Input material ::
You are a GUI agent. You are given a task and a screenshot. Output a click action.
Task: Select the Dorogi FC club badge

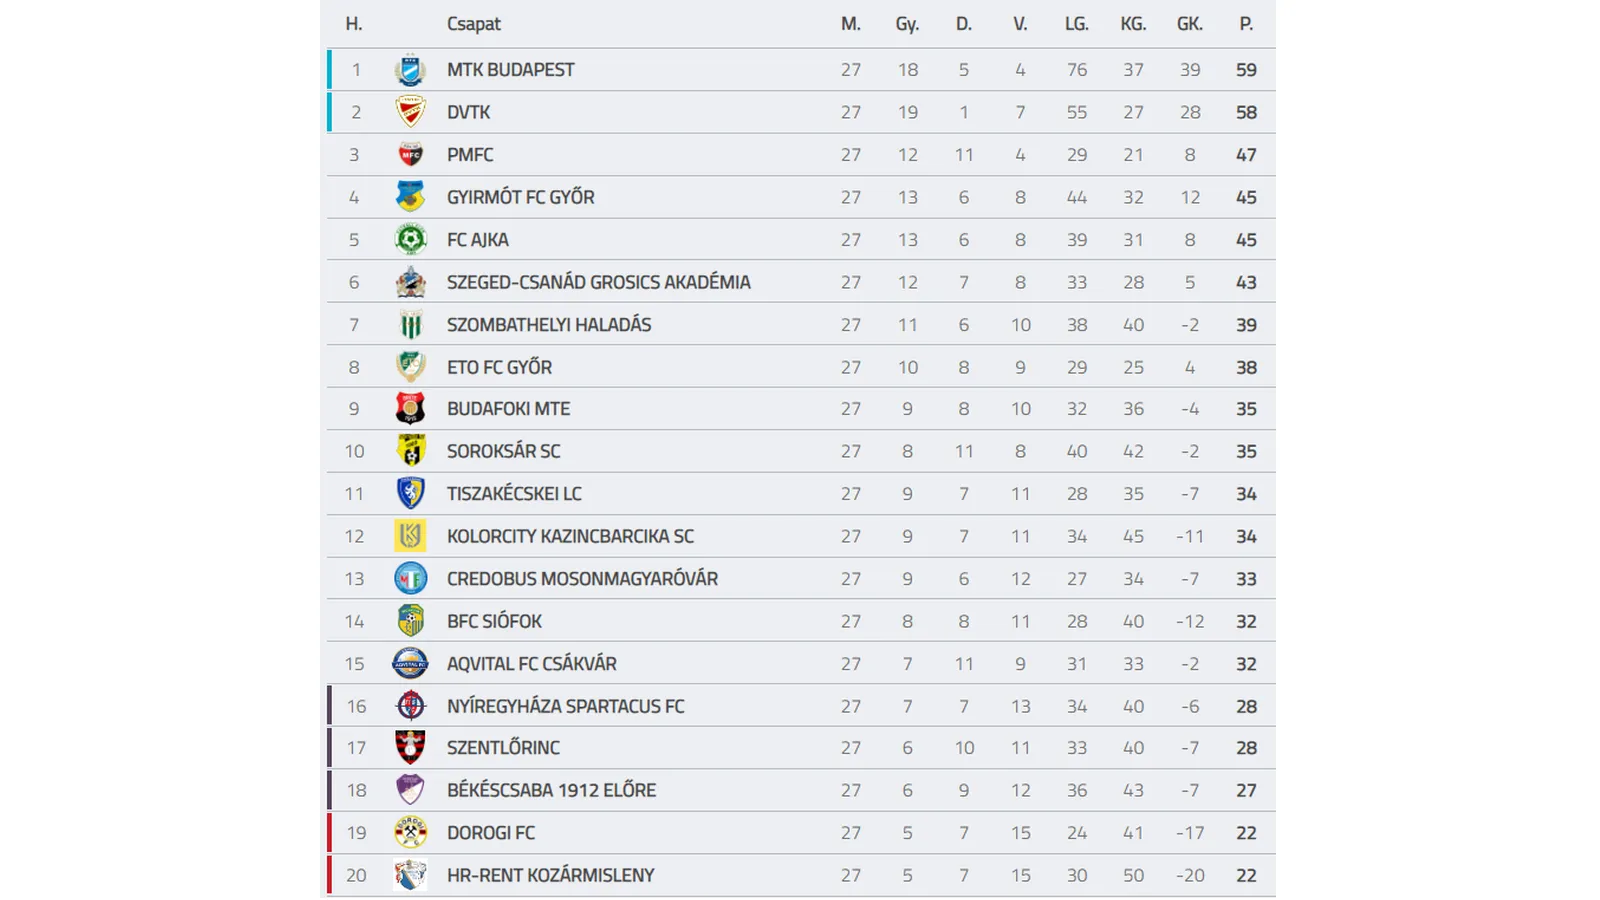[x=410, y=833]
---
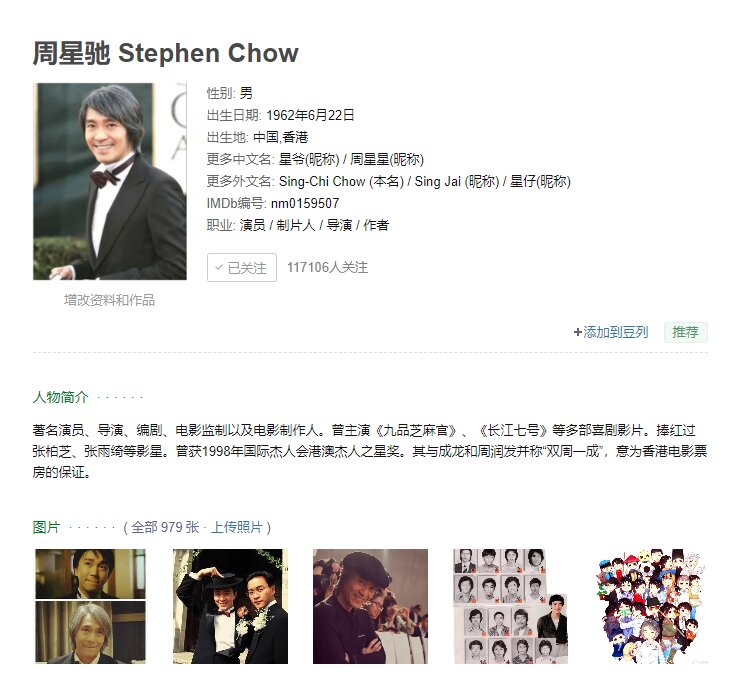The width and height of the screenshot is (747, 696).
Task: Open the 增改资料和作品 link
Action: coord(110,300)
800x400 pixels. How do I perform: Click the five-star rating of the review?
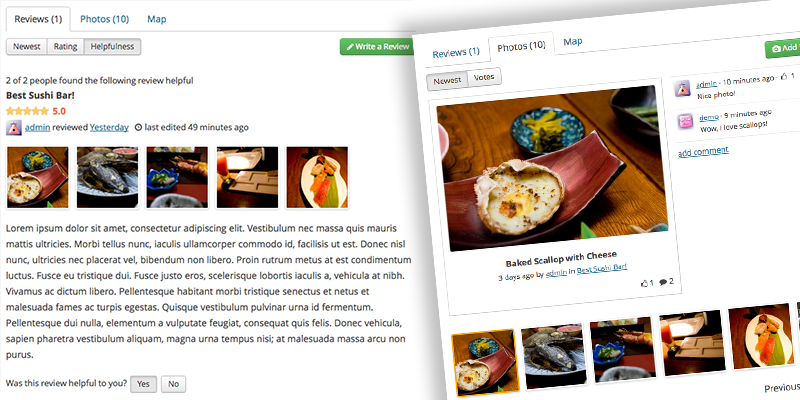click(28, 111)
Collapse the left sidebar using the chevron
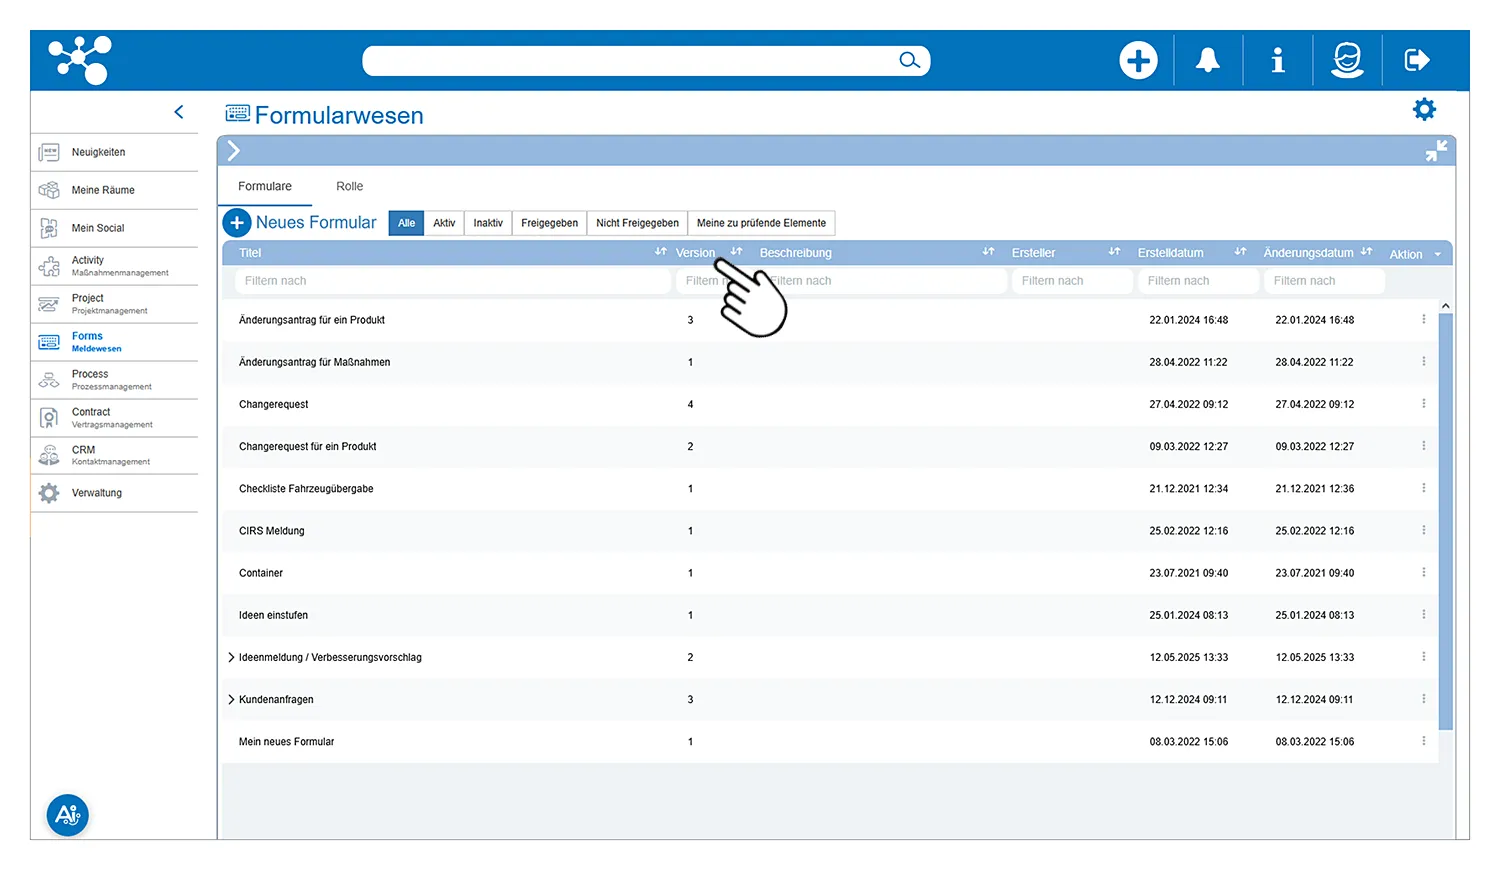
* * *
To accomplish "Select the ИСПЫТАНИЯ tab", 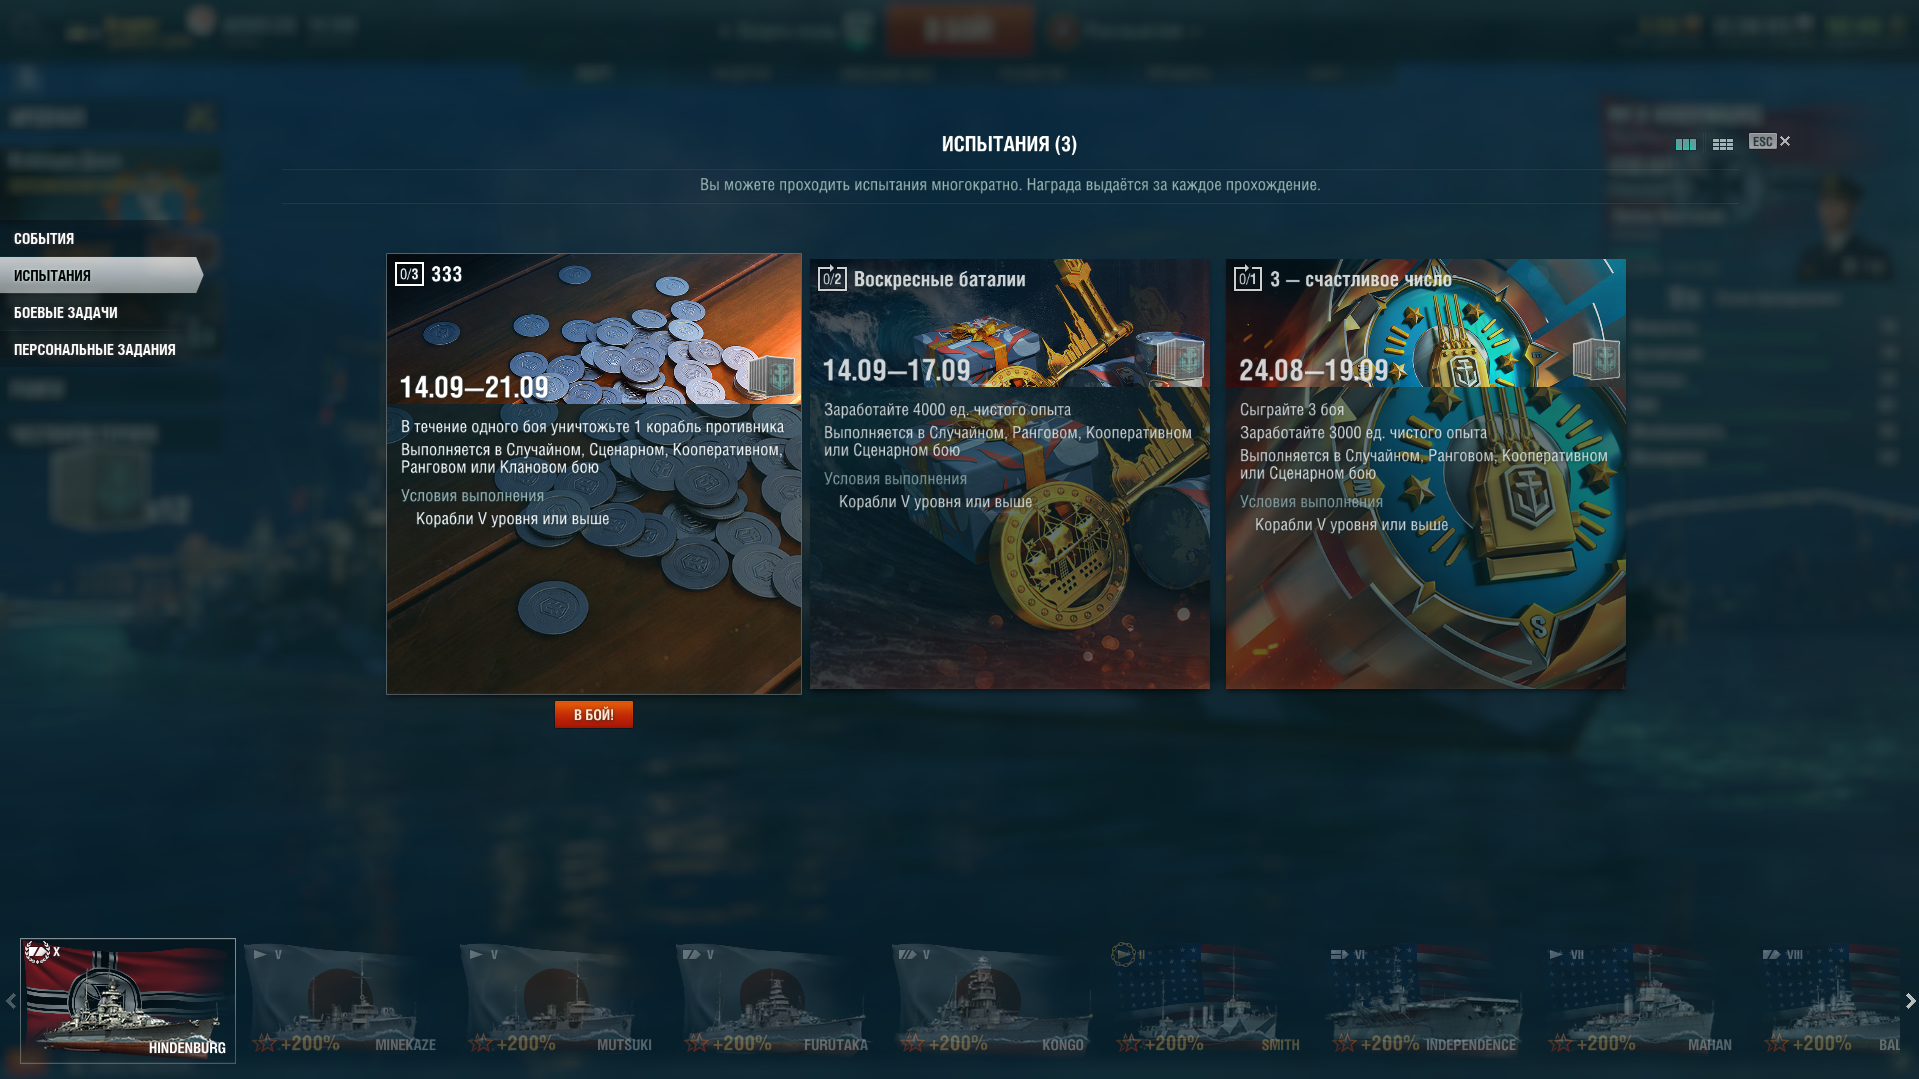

Work instruction ::
Within the listing above, the lines starting at the one containing "800x400 pixels. How" and ending at the one containing "Collapse the left sidebar using the chevron" are to be returned exactly. Omit the pictures.

Task output ::
800x400 pixels. How do I perform: Click the five-star rating of the review?
click(28, 111)
Collapse the left sidebar using the chevron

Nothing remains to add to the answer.